- DVD cover
- Written by: Rip Van Ronkel
- Directed by: Joseph Pevney
- Starring: Harry Townes John Agar Charles Aidman Edward C. Platt
- Music by: Van Cleave
- Country of origin: United States
- Original language: English

Production
- Producer: Rip Van Ronkel
- Cinematography: Loyal Griggs
- Editor: Jerry Webb
- Running time: 51 minutes
- Production companies: Paramount Pictures, CBS

Original release
- Network: CBS
- Release: 1959

= Destination Space =

Destination Space is a 1959 American science fiction television film. It was produced and written by Rip Van Ronkel and directed by Joseph Pevney.

== Summary ==
James Benedict, the director of the United States space program, is in charge of operations aboard an American rotating wheel space station, the first of its kind. The imminent launch from the station of the first crewed lunar orbital spacecraft is aborted due to a meteor impact. Benedict testifies before a United States Senate committee, some of whose members believe that the construction of the station was an unnecessary expense which is delaying achievement of the Moon mission. An impartial observer, Dr. Kurt Easton, travels to the space station to observe operations as the crew prepares for the second attempt to launch the Moon mission. This launch is also aborted, however, when the lunar spacecraft's nuclear engine malfunctions due to ice buildup, necessitating rapid action by Dave Reynolds, the spacecraft's commander, to prevent an explosion. Meanwhile, Benedict, whose long-term romantic relationship has not yet led to marriage, finds himself to be one corner of a love quadrangle when Reynolds' wife reveals that she is in love with him.

== Cast ==
- Harry Townes: James Benedict
- John Agar: Matthews
- Charles Aidman: Dave Reynolds
- Whitney Blake: Jane Kramer
- Gail Kobe: Kim Reynolds
- Edward C. Platt: Kurt Easton

== Production history ==

According to science fiction scholar Gary Westfahl, "virtually no information [is] available about this film." Westfahl speculated that Destination Space, a joint production of Paramount Pictures and CBS, was actually a pilot for a prospective TV series about space travel, produced in competition with the pilot for Men into Space. According to Westfahl's theory, CBS chose the latter series, which debuted in 1959.

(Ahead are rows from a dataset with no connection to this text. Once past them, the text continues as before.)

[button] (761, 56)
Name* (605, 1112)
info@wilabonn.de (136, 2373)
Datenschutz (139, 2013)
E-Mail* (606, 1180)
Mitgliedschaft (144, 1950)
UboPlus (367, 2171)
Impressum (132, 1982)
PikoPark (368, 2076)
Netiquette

Rip Van Ronkel, the producer and writer of Destination Space, was the co-screenwriter of the 1950 science fiction film Destination Moon. Destination Space makes extensive use of stock footage from the 1955 Paramount science fiction film Conquest of Space.

==Reception==

The Encyclopedia of Science Fiction found the movie to be weighed down by a forced romantic triangle and more talking than action; however, the movie had some positive points. The movie points out the extreme cost of space travel and strives for realism. The movie also notes the dangers of space travel as many missions have failed. In all, the Encyclopedia found the movie of interest.

==Home media==
The movie was released in Region 1 in 2000.